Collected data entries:
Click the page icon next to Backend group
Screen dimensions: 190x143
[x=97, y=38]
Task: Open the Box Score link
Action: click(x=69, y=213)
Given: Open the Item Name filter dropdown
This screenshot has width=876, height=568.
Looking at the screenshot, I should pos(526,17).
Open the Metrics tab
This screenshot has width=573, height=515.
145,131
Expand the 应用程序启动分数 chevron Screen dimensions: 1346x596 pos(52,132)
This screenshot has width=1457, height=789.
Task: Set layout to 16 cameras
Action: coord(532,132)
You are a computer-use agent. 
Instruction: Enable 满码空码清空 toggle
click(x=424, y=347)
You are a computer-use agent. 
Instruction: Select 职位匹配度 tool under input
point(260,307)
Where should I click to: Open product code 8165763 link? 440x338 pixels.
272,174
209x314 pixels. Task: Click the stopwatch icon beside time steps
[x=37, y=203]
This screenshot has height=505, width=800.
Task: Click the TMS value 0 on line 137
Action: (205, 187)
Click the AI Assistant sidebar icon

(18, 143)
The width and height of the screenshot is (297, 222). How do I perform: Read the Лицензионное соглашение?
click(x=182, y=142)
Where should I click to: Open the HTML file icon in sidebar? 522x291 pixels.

== What to do ==
The records above must each be restated exactly as they stand.

== Answer for the task ==
Click the page icon next to Backend group
Screen dimensions: 190x143
[x=97, y=38]
Task: Open the Box Score link
Action: click(x=69, y=213)
Given: Open the Item Name filter dropdown
This screenshot has width=876, height=568.
Looking at the screenshot, I should pos(526,17).
Open the Metrics tab
This screenshot has width=573, height=515.
145,131
Expand the 应用程序启动分数 chevron Screen dimensions: 1346x596 pos(52,132)
This screenshot has width=1457, height=789.
Task: Set layout to 16 cameras
Action: coord(532,132)
You are a computer-use agent. 
Instruction: Enable 满码空码清空 toggle
click(x=424, y=347)
You are a computer-use agent. 
Instruction: Select 职位匹配度 tool under input
point(260,307)
Where should I click to: Open product code 8165763 link? 440x338 pixels.
272,174
209x314 pixels. Task: Click the stopwatch icon beside time steps
[x=37, y=203]
This screenshot has height=505, width=800.
Task: Click the TMS value 0 on line 137
Action: (205, 187)
Click the AI Assistant sidebar icon

(18, 143)
The width and height of the screenshot is (297, 222). How do I perform: Read the Лицензионное соглашение?
click(x=182, y=142)
Where should I click to: Open the HTML file icon in sidebar? 522x291 pixels.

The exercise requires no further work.